[Start of section]

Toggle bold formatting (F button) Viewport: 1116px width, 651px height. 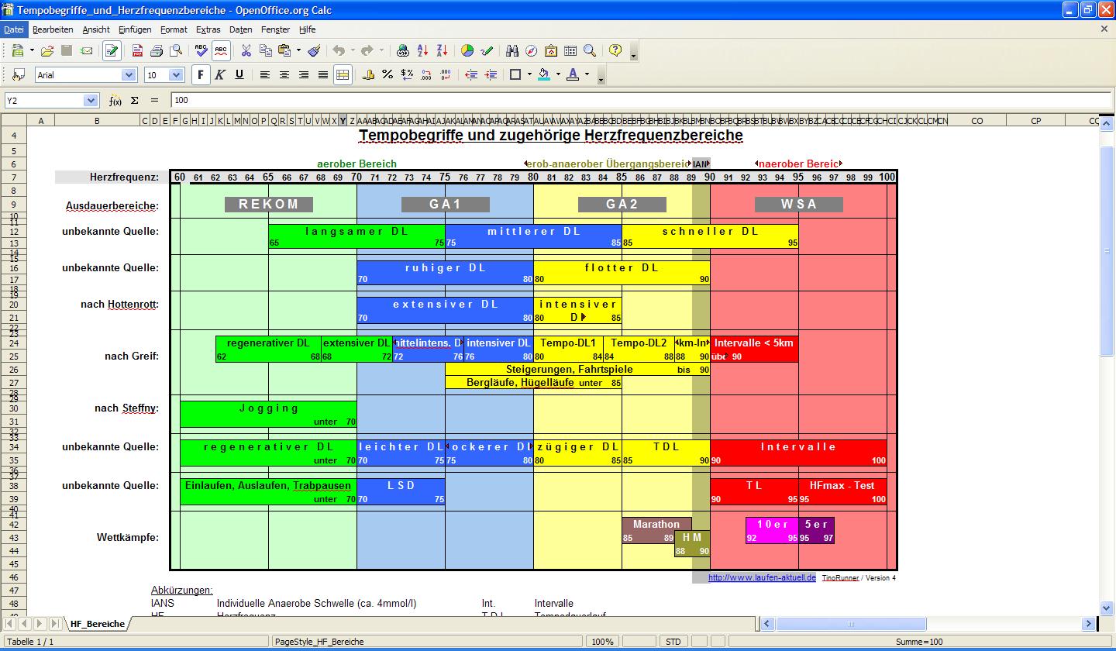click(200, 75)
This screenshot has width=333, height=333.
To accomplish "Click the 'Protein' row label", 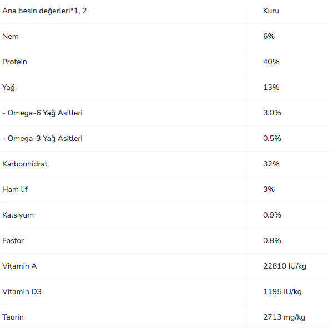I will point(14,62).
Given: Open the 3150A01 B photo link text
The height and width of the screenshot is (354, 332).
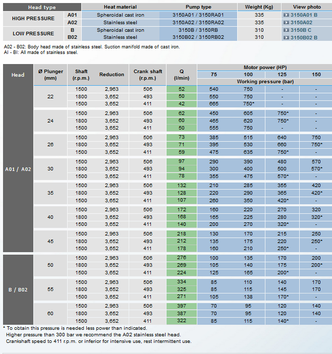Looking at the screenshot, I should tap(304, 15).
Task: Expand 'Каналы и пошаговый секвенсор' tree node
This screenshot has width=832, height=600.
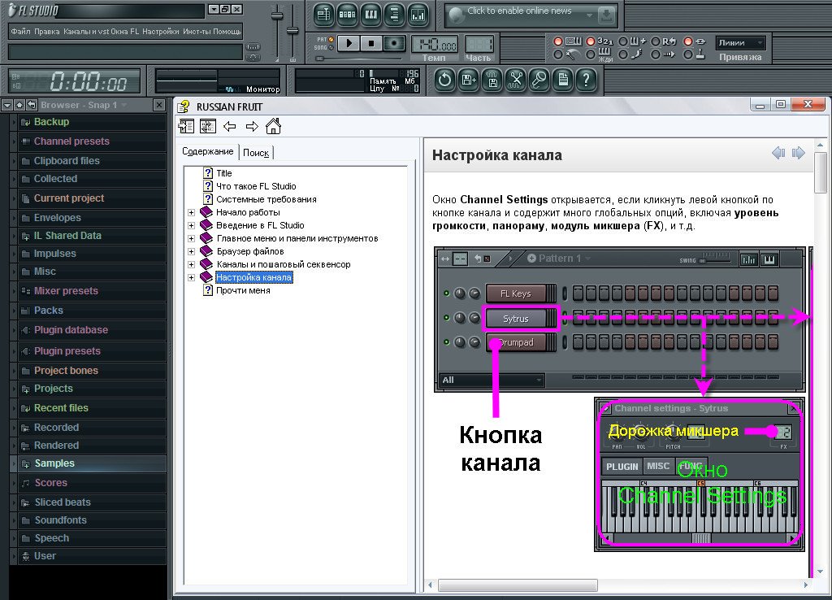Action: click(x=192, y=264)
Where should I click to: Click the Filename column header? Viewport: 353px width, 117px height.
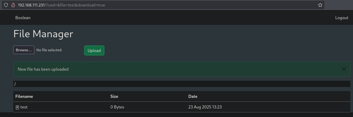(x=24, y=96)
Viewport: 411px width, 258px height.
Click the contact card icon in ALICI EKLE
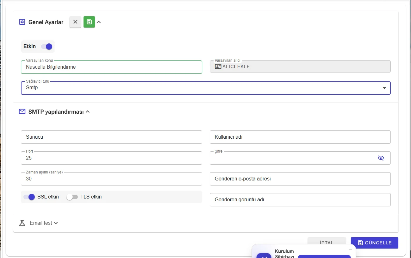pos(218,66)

[End of section]
[Start of section]

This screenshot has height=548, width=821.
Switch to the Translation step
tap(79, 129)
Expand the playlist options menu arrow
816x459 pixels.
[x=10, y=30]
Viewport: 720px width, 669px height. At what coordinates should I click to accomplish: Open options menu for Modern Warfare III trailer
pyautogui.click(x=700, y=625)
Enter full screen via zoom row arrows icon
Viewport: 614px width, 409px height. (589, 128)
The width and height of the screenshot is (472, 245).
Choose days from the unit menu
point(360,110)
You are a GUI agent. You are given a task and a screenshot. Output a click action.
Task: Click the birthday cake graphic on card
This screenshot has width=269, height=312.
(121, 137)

[End of section]
[Start of section]

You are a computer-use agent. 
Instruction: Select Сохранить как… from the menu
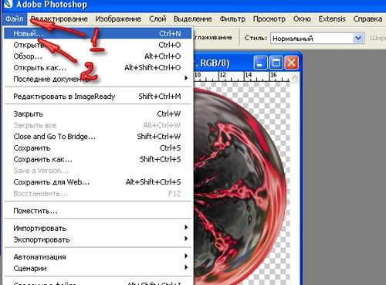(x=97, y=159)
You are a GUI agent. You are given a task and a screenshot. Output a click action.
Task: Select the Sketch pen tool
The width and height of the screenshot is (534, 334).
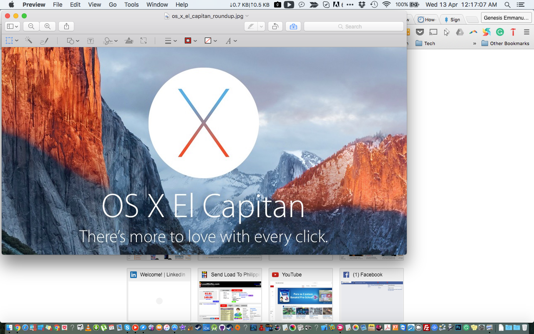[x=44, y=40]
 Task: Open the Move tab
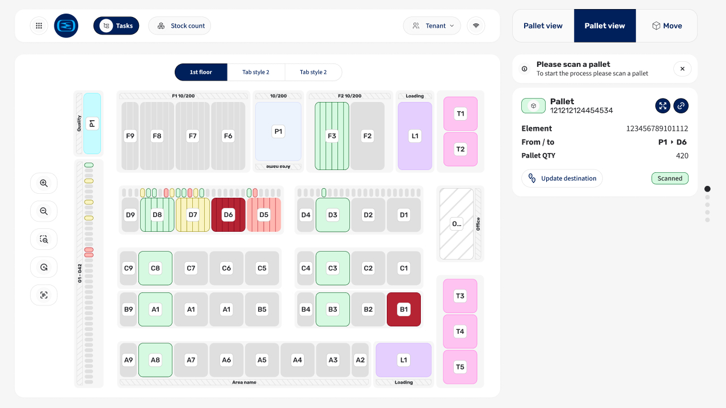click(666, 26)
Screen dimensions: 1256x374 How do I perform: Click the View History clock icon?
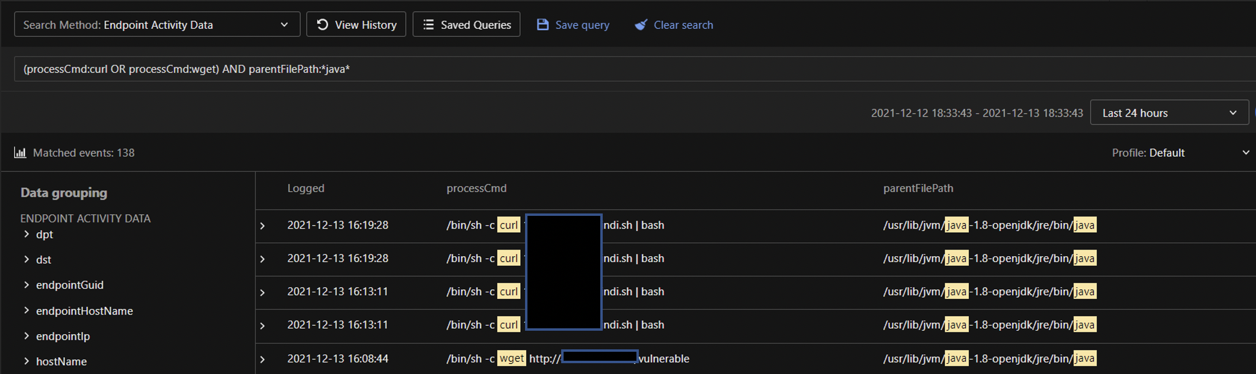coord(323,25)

[End of section]

▸ **EXERCISE REQUIREMENTS**:
A single number is the answer here: the count of lines in the material above holding the string "Expand".

▸ **COMPLETED EXERCISE**:
2